„Hart aber fair“ - Chaos der globalen Mächte ist eine Chance für Europa

Konflikt zwischen den USA und dem Iran: Dank eines außenpolitischen Themas bleibt „Hart aber fair“ diesmal eher „klug und informativ“.
Beinahe entschuldigend trat Frank Plasberg zu Beginn vor die Zuschauer und warnte, dass er ausnahmsweise mal vorhatte, sie zu informieren. Man spürt manchmal: Es hätte ihm sichtlich mehr Freude bereitet, die zigtausendste Koalitionsdiskussion oder das ewige innerdeutsche Parteien-Gezänk auszustellen, als die Möglichkeit eines kriegerischen Konflikts im Nahen Osten zwischen einem inkohärenten US-Präsidenten und einem mörderischen Religions-Regime mit möglicher nuklearer Eskalation zu beleuchten – aber für den journalistisch interessierten Zuschauer war diese Runde eine angenehme Ausnahme.

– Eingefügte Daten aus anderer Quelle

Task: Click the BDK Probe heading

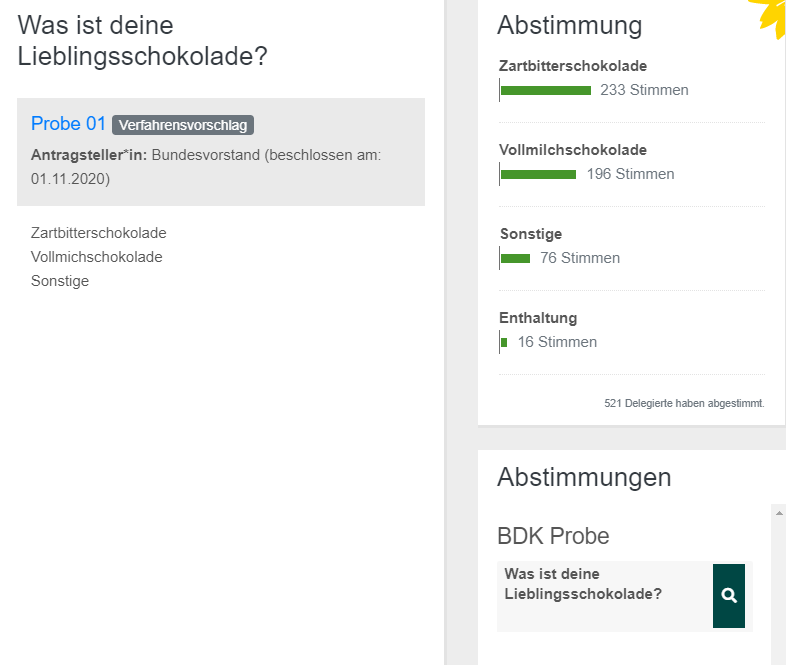Action: (553, 536)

„Hart aber fair“ - Plasberg wollte informieren
75 Minuten hatten die anwesenden Experten also Zeit, um die Geschichte der Region, die Vorkommnisse der letzten Tage, die beteiligten Parteien und ihre Vision von einer Zukunft vorzustellen. Und trotz mancher Differenzen und unterschiedlicher Standpunkte gab es praktisch keine Schwachstellen in der Runde.
Man rekapitulierte die gezielte Tötung des iranischen Generals Suleimani ebenso wie Donald Trumps generell stümperhaftes Herumstolpern auf der politischen Weltbühne. Die Proteste der Bevölkerung gegen das Regime nach dem Geständnis des „versehentlichen“ Abschusses der Passagiermaschine wurden ebenso klug eingeordnet wie die vorangegangenen Massendemonstrationen aus Trauer über Suleimanis Ermordung. Und vor allem gaben alle Gäste freimütig zu, wie wenig Ahnung sie haben, wie das weitergeht in diesem nahöstlichen Pulverfass. Erfrischend in diesem sonst so rechthaberischen Format.
„Hart aber fair“ - Linkes Gewissen vs. Klartext
Bei der Einordnung des Attentats von Soleimani durch eine US-amerikanische Kampfdrohne verteilten sich dann die Rollen: Jürgen Trittin als das linke Gewissen, das auf internationale Abkommen pocht; der Politikprofessor Christian Hacke als Klartextredner, der sowohl dem erratischen Trump als auch den verzagten Europäern konstant die Leviten las; die iranisch-stämmige Journalistin Golineh Atai als Stimme der iranischen Bevölkerung und Analystin der komplexen Innenverhältnisse des Mullah-Regimes; der Vorsitzender des Auswärtigen Ausschusses Norbert Röttgen als Ober-Realo mit Regierungsverantwortung, der Skepsis gegenüber allzu leichten Urteilen anmahnte; und die US-amerikanische Journalistin Melinda Crane, die kritisch aus der Innensicht der gespaltenen Supermacht berichtete. Unrecht hatte keiner von ihnen – tatsächlich ergänzten sich ihre oft widersprüchlichen Meinungen erst zu einem vollen Gesamtbild.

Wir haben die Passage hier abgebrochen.